Chris Dishman

No. 67, 66
- Position: Guard

Personal information
- Born: February 27, 1974 (age 52) Cozad, Nebraska, U.S.
- Listed height: 6 ft 3 in (1.91 m)
- Listed weight: 375 lb (170 kg)

Career information
- High school: Cozad
- College: Nebraska
- NFL draft: 1997: 4th round, 106th overall pick

Career history
- Arizona Cardinals (1997–2003); St. Louis Rams (2004);

Awards and highlights
- 2× National champion (1994, 1995); Second-team All-American (1996); First-team All-Big 12 (1996); First-team All-Big Eight (1995);

Career NFL statistics
- Games played: 98
- Games started: 59
- Fumble recoveries: 3
- Stats at Pro Football Reference

= Chris Dishman =

American football player (born 1974)

Christopher Michael Dishman (born February 27, 1974) is an American former professional football player who was a guard in the National Football League (NFL).
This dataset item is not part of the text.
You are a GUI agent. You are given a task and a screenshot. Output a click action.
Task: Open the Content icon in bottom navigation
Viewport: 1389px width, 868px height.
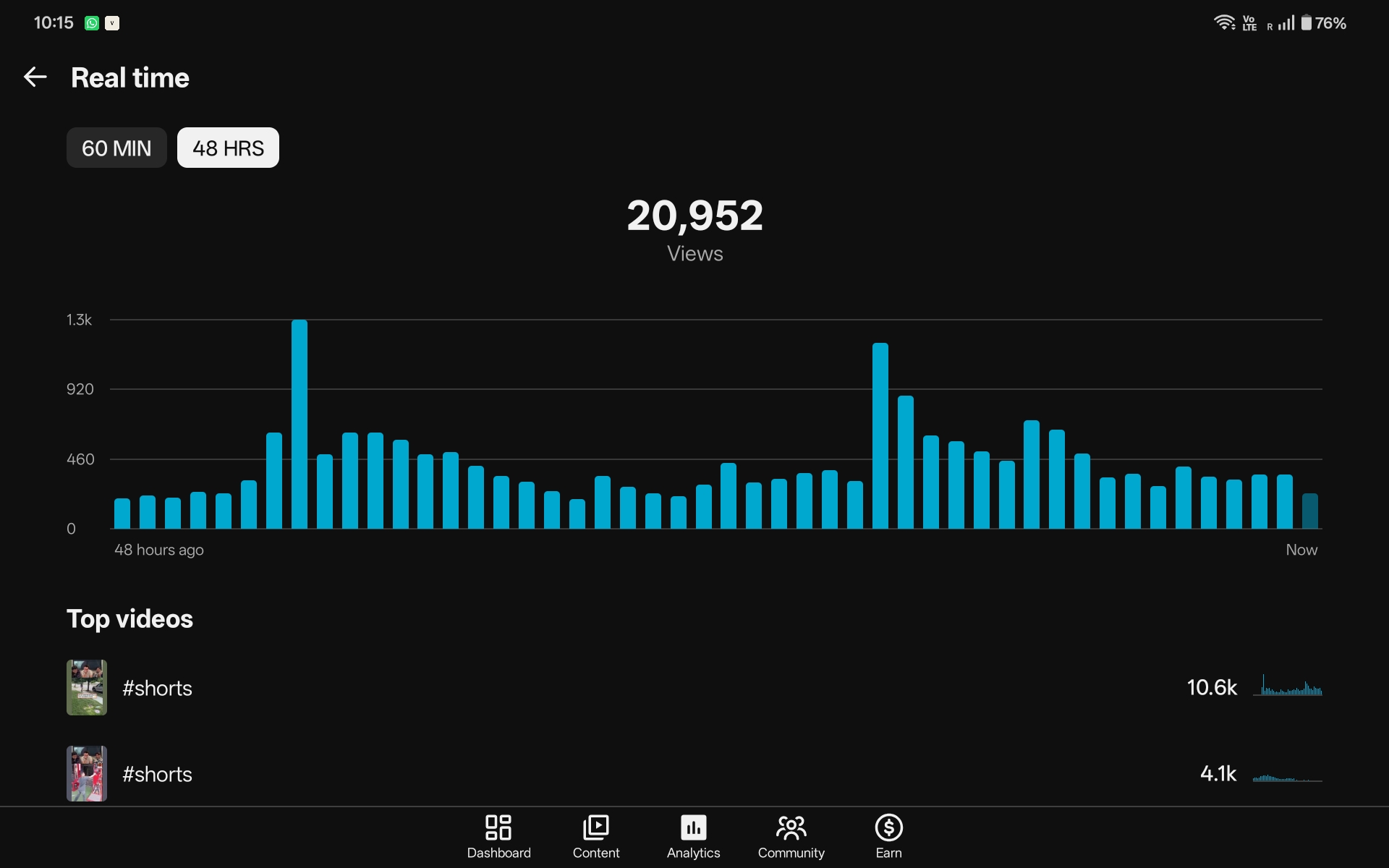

Dishman grew up in Cozad, Nebraska, where he played on the 1991 Class B state champion team. He was also a class B state wrestling runner up. Dishman played college football for the Nebraska Cornhuskers. After college he played eight seasons in the NFL, including seven for the Arizona Cardinals and one for the St. Louis Rams.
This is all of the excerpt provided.